YOUR INSTRUCTIONS: Show each line of the records in which the word "computer" occurs.

SUPPLIED MATERIAL:
★ ★ ★ ★ ★ ★ ★
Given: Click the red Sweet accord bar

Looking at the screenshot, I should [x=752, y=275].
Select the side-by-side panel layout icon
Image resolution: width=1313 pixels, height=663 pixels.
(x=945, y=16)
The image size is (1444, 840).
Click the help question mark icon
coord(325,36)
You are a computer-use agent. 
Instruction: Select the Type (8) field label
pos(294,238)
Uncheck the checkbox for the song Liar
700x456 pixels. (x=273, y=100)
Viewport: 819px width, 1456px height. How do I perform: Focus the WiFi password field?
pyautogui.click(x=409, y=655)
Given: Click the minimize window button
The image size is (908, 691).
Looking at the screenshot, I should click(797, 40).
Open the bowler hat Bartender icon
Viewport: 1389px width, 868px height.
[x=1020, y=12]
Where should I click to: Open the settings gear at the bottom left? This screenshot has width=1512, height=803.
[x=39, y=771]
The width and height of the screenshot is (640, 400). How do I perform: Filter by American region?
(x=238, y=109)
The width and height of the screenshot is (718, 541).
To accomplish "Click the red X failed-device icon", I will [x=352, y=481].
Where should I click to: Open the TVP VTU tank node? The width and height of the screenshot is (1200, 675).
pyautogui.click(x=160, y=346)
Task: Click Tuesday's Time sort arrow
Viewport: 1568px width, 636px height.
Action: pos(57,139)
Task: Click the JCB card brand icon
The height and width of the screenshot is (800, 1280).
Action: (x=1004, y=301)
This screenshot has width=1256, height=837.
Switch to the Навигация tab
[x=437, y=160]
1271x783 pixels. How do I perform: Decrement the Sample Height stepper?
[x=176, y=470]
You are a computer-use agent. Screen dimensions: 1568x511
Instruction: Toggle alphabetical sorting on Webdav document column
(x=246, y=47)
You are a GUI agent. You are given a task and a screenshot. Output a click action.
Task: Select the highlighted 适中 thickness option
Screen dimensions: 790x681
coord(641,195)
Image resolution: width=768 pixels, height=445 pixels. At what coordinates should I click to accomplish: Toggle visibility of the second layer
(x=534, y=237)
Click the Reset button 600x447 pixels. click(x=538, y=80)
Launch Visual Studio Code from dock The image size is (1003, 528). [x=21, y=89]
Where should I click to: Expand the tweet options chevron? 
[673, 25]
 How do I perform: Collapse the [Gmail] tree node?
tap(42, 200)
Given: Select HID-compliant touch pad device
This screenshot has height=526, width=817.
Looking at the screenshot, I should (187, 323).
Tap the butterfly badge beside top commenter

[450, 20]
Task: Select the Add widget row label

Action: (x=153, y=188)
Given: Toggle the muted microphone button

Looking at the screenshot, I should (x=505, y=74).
★ ★ ★ ★ ★ ★ ★
RESPONSE AREA:
You are a computer-use agent. 
You are a computer-use agent. Screen dimensions: 1568x511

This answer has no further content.